WHAT YOU WILL DO - Would you output the whole listing below, exactly as it reads?

DATA FOR ANALYSIS -
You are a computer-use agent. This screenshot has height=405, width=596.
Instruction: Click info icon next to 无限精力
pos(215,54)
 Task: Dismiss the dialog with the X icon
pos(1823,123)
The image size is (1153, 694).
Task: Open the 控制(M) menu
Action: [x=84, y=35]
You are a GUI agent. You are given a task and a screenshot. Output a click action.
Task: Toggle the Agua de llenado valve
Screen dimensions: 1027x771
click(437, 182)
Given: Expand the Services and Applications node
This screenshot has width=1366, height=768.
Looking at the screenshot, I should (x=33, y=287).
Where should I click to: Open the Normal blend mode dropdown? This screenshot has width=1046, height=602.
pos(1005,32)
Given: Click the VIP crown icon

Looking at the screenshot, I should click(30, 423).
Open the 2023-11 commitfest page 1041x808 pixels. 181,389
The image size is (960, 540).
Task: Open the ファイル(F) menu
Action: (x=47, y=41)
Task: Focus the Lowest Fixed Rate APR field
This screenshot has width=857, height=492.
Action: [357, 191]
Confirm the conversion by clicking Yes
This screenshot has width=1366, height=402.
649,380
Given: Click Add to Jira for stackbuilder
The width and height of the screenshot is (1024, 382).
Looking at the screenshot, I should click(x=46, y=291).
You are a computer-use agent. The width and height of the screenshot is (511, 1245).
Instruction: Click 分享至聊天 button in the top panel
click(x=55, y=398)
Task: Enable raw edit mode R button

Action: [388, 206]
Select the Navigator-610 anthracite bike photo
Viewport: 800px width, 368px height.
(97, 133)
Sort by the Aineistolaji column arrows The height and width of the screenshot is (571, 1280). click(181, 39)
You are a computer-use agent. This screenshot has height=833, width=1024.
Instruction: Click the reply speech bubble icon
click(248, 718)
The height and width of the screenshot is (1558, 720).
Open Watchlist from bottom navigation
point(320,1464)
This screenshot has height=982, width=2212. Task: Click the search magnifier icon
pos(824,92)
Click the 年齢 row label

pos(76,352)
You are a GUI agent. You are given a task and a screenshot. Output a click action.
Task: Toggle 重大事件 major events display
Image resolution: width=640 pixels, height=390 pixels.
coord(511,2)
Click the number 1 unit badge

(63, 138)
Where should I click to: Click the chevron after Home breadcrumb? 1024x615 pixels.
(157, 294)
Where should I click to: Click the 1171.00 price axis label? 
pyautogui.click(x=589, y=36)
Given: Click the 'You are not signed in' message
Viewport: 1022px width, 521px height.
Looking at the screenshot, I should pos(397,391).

OUTPUT OF THE EXERCISE -
You are a computer-use agent. This screenshot has height=405, width=596.
Instruction: Click info icon next to 无限精力
pos(215,54)
 Task: Dismiss the dialog with the X icon
pos(1823,123)
The image size is (1153, 694).
Task: Open the 控制(M) menu
Action: [x=84, y=35]
You are a GUI agent. You are given a task and a screenshot. Output a click action.
Task: Toggle the Agua de llenado valve
Screen dimensions: 1027x771
click(437, 182)
Given: Expand the Services and Applications node
This screenshot has width=1366, height=768.
Looking at the screenshot, I should (x=33, y=287).
Where should I click to: Open the Normal blend mode dropdown? This screenshot has width=1046, height=602.
pos(1005,32)
Given: Click the VIP crown icon

Looking at the screenshot, I should click(30, 423).
Open the 2023-11 commitfest page 1041x808 pixels. 181,389
The image size is (960, 540).
Task: Open the ファイル(F) menu
Action: (x=47, y=41)
Task: Focus the Lowest Fixed Rate APR field
This screenshot has width=857, height=492.
Action: [357, 191]
Confirm the conversion by clicking Yes
This screenshot has width=1366, height=402.
649,380
Given: Click Add to Jira for stackbuilder
The width and height of the screenshot is (1024, 382).
Looking at the screenshot, I should click(x=46, y=291).
You are a computer-use agent. The width and height of the screenshot is (511, 1245).
Instruction: Click 分享至聊天 button in the top panel
click(x=55, y=398)
Task: Enable raw edit mode R button

Action: [388, 206]
Select the Navigator-610 anthracite bike photo
Viewport: 800px width, 368px height.
(97, 133)
Sort by the Aineistolaji column arrows The height and width of the screenshot is (571, 1280). click(181, 39)
You are a computer-use agent. This screenshot has height=833, width=1024.
Instruction: Click the reply speech bubble icon
click(248, 718)
The height and width of the screenshot is (1558, 720).
Open Watchlist from bottom navigation
point(320,1464)
This screenshot has height=982, width=2212. Task: Click the search magnifier icon
pos(824,92)
Click the 年齢 row label

pos(76,352)
You are a GUI agent. You are given a task and a screenshot. Output a click action.
Task: Toggle 重大事件 major events display
Image resolution: width=640 pixels, height=390 pixels.
coord(511,2)
Click the number 1 unit badge

(63, 138)
Where should I click to: Click the chevron after Home breadcrumb? 1024x615 pixels.
(157, 294)
Where should I click to: Click the 1171.00 price axis label? 
pyautogui.click(x=589, y=36)
Given: Click the 'You are not signed in' message
Viewport: 1022px width, 521px height.
Looking at the screenshot, I should pos(397,391).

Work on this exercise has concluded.